◆ RECORDS TO PROCESS
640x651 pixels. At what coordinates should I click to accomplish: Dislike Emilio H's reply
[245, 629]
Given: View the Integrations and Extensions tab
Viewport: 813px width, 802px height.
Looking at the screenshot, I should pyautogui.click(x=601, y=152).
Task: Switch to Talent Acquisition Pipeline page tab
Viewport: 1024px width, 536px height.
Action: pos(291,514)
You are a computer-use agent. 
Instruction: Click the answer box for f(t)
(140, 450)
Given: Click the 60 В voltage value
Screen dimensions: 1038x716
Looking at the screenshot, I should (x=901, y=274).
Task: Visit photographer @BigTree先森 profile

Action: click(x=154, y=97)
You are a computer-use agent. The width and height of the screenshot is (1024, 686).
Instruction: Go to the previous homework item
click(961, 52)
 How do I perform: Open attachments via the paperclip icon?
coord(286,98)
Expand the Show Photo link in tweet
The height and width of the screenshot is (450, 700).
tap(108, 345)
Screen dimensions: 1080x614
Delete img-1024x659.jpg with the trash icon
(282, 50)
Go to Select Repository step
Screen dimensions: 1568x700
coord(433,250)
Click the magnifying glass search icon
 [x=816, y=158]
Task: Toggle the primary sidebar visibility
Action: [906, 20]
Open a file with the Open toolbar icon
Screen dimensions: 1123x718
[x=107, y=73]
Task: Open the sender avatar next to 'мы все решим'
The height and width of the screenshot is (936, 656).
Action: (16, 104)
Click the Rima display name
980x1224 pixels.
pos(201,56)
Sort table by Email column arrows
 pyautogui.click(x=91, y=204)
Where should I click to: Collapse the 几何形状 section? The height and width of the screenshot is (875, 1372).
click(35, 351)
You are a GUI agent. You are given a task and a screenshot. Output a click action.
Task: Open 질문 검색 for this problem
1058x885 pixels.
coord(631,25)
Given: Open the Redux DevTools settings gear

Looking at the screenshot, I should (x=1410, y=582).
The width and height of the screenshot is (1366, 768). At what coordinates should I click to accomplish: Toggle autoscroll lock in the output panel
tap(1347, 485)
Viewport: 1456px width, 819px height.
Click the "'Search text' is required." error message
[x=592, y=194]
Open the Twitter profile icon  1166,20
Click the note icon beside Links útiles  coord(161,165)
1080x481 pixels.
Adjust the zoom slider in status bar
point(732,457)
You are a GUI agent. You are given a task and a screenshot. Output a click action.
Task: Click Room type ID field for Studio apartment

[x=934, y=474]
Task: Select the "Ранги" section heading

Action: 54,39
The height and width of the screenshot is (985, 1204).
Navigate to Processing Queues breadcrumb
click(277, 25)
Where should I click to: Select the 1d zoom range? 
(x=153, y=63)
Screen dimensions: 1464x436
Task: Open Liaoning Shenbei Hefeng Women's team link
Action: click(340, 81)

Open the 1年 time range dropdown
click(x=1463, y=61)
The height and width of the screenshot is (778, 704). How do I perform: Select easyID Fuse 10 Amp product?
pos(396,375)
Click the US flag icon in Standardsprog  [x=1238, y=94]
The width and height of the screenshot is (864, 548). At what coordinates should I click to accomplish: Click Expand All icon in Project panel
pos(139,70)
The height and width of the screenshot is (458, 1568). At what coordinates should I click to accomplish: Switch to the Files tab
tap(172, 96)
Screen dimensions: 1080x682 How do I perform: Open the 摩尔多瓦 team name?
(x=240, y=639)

◆ WHAT TO DO
Lines in the material above that contain "computer": how many are there? Reply with the number only.

◆ ANSWER TO THE EXERCISE
2